It took me over 40 years to get into the VA system. My first procedure at Albany Stratton was a combo of a colonoscopy/endoscopy.From the check in to the 5 or 6 nurses and doctors , I had never been treated so decently in any medical facility. I felt human, as opposed to a statistic.They all seemed so competent and yet compassionate and calm. When I came out of the anesthesia, I asked the nurse if my pleasant experience was unusual. She said it's kind of the norm. I asked if she new why that was. She thought it might have something to do to the fact they didn't to explain things to an insurance company or a for profit hospital's board of directors.
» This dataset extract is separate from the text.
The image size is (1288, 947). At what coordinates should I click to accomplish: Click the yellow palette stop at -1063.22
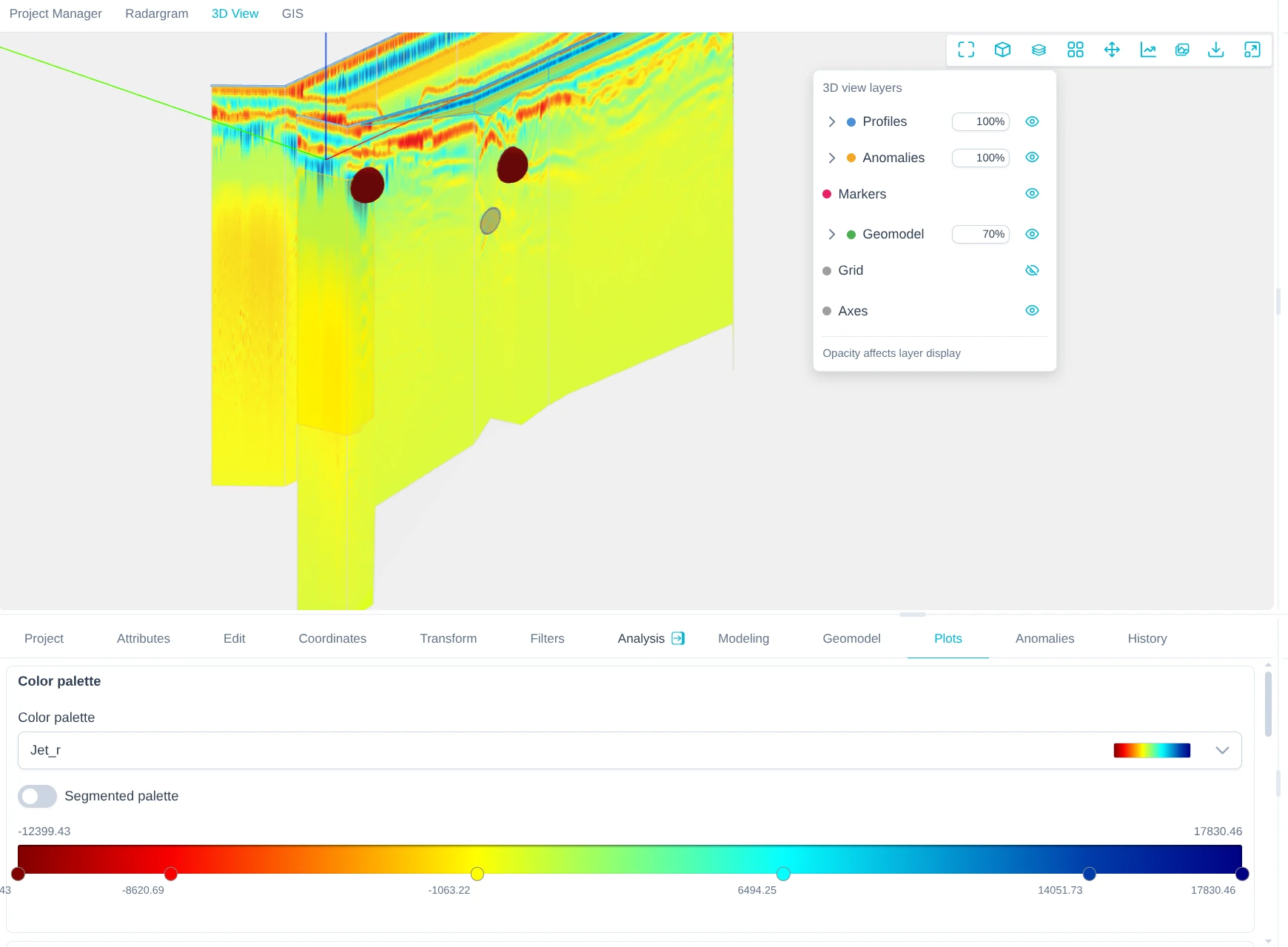pyautogui.click(x=477, y=874)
Doctors, nurses and other medical professionals get to make decisions based on what's needed, as opposed to what brings more profit $$$ to the bottom line.
Great Britain, who has been our closest ally through every conflict, started their national health care system that veterans AND THEIR FAMILIES, would not have to go begging to see a doctor. Like every other soldier I served with ( yes, I mean Nay, Air Force Marines and the most underrated, Coast Guard) I'm a flag waving , free enterprise patriot. But health care for Vets and their families ( why not every American) is too important to be left to politicians,corporate hacks, and their accountants (the vast majority never served) to make decisions about life and death.
Sorry about the rant. This was about my gratitude to the men and woman who take great care of us at the VA Med. Our nation owes them our respect and gratitude.